Brief: Repeat the entries below exactly, missing none.

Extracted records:
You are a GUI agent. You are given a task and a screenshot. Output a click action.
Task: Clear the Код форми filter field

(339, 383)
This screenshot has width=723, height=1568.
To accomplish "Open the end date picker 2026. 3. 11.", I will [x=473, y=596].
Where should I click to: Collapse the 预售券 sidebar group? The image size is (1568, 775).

Solution to this problem:
You are a GUI agent. You are given a task and a screenshot. Output a click action.
Task: Clear the Код форми filter field

(339, 383)
This screenshot has width=723, height=1568.
To accomplish "Open the end date picker 2026. 3. 11.", I will [x=473, y=596].
Where should I click to: Collapse the 预售券 sidebar group? The image size is (1568, 775).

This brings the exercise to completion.